Hakekat kompetisi pun dibunuh secara terang-terangan dengan meniadakan mekanisme promosi dan degradasi dengan berbagai alasan. Maka, jadilah kompetisi akal-akalan yang sudah kita lihat bersama-sama. Seperti yang pernah saya ulas sebelumnya, memang kompetisi sepakbola Indonesia baru sekedar sebuah pesta. Tanpa ruh dan aturan yang jelas.
Karena tanpa ruh dan aturan yang jelas, akibatnya adalah anarkisme dalam sepakbola. Pengurus PSSI yang belum jelas untuk berkomitmen. Pemain dan pengurus klub bisa seenaknya baku hantam. Suporter (yang belum dewasa pun) tidak mau ketinggalan untuk merusak citra sepakbola Indonesia. Wasit juga kerap kali tidak becus dalam memimpin pertandingan. Kalau bukan masalahnya ketidakmampuan memimpin, ketegasan wasit dalam menerapkan aturan juga dipertanyakan.

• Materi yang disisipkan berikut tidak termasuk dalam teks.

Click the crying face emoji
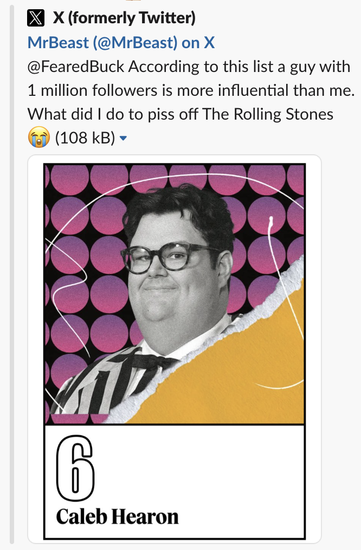Image resolution: width=361 pixels, height=550 pixels. click(x=38, y=137)
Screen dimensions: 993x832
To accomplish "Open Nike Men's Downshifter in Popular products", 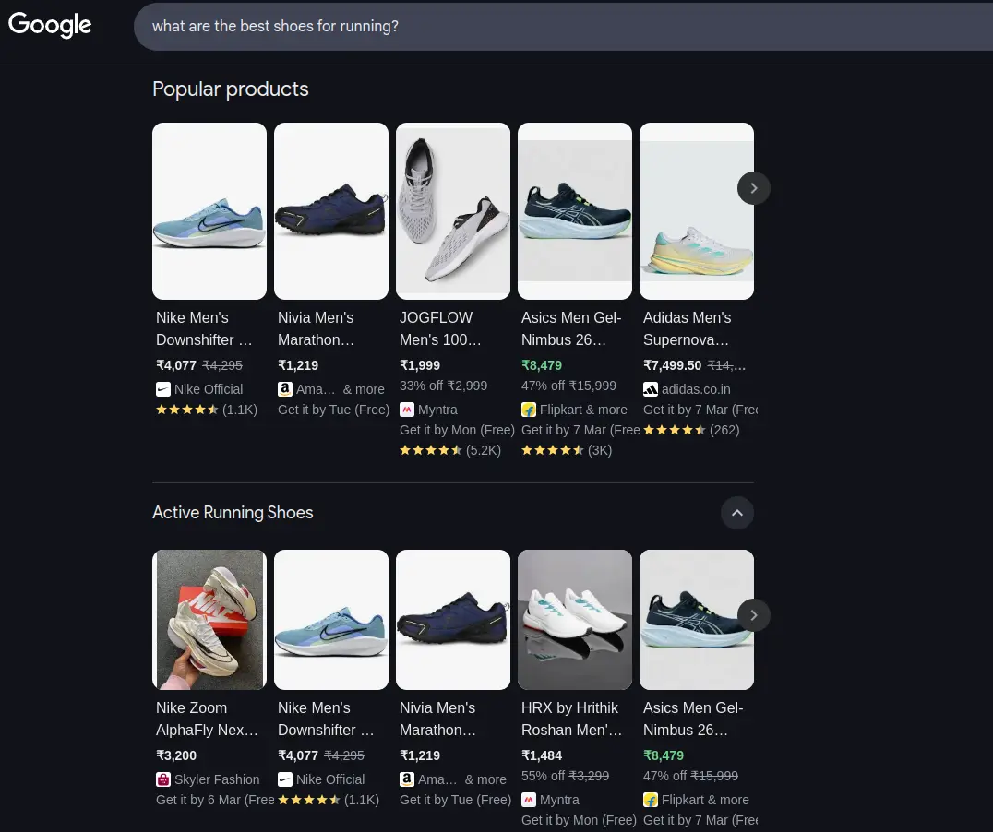I will pos(203,328).
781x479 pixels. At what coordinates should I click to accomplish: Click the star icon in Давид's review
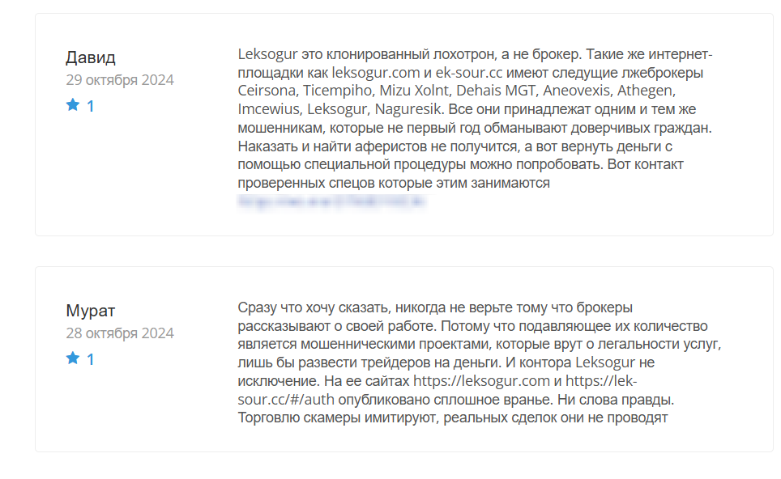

Kerusuhan yang terjadi adalah buah efek domino kekacauan akan penegakan sistem aturan main dari PSSI. Saya masih heran mengapa para pengurus PSSI tidak merasa malu kepada masyarakat dengan tetap mempertahankan Nurdin Halid sebagai Ketua Umum. Ketua Umum yang memimpin PSSI dari hotel prodeo. Ini adalah cermin sepakbola Indonesia. Untuk tegas terhadap aturan sendiri saja belum bisa, bagaimana mampu menerapkan aturan kompetisi? Wajar jika klub-klub peserta pun dengan mudahnya menuding PSSI tidak becus setiap terjadi kasus yang berkaitan dengan mereka. Klub meniru PSSI sebagai role model. Sungguh ironis. Tentunya akan lain cerita, jika PSSI adalah organisasi yang bersih dan punya wibawa di mata semua klub.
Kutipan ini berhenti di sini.